* **PASSAGE TO READ**:
[START]
The idea of training using an adversarial approach, and generating region by region, instead of the whole image, goes towards building robustness on region segmentation. Results seems to demonstrate the effectiveness of this novel approach. The assumption of the paper, that training on partly reconstructed images should yield as good results than training on whole new images, seems intuitive. This is the first work that I aware of, tacking this approach.

Reviewer 3

Originality: The proposed framework for unsupervised object segmentation is novel and its the first work using generative models to demonstrate unsupervised segmentation on real world datasets. The design of the segmentation model and the learner is done by combining ideas from prior work. Quality: The paper is technically sound, and the experimental results show that proposed model performs well on three datasets showing the effectiveness of the approach. However, the evaluation is done in settings with a single fore-ground object, while the described model is for "n" different objects. Clarity: The paper is well written and experimental details are clearly mentioned. Significance: The proposed unsupervised segmentation model is shown to be effective on simple single object images. This is a step-up from recent prior work~[14][18], which is largely demonstrated on synthetic datasets. Future work could build on these ideas to extend this to segment varying number of objects on real images. ------------------------------- Post-rebuttal --------------------------------------- I commend the authors for a well written rebuttal. The experiments with the combined LFW+Flowers dataset was interesting and illustrates that method works with more diverse real image datasets, which is a step beyond recent prior work. I increase my score to 7 and recommend accepting the paper.
[END]
* **WHAT THIS TASK INVOLVES**:
Copy word for word the stretch of the segmentation reviews above that starts at "The idea of" and ends at "tacking this approach.".

* **RECORDED INFORMATION**:
[START]
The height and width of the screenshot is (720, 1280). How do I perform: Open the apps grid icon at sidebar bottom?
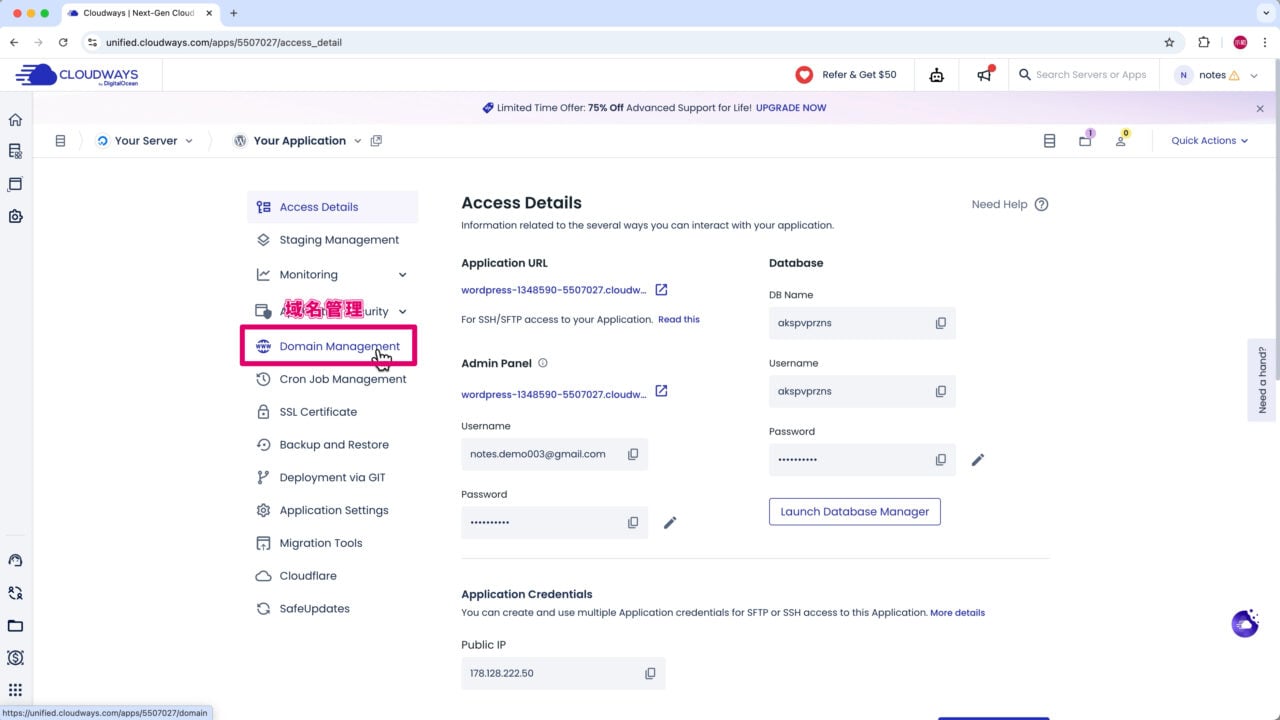click(15, 690)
[END]
* **FULL ANSWER**:
The idea of training using an adversarial approach, and generating region by region, instead of the whole image, goes towards building robustness on region segmentation. Results seems to demonstrate the effectiveness of this novel approach. The assumption of the paper, that training on partly reconstructed images should yield as good results than training on whole new images, seems intuitive. This is the first work that I aware of, tacking this approach.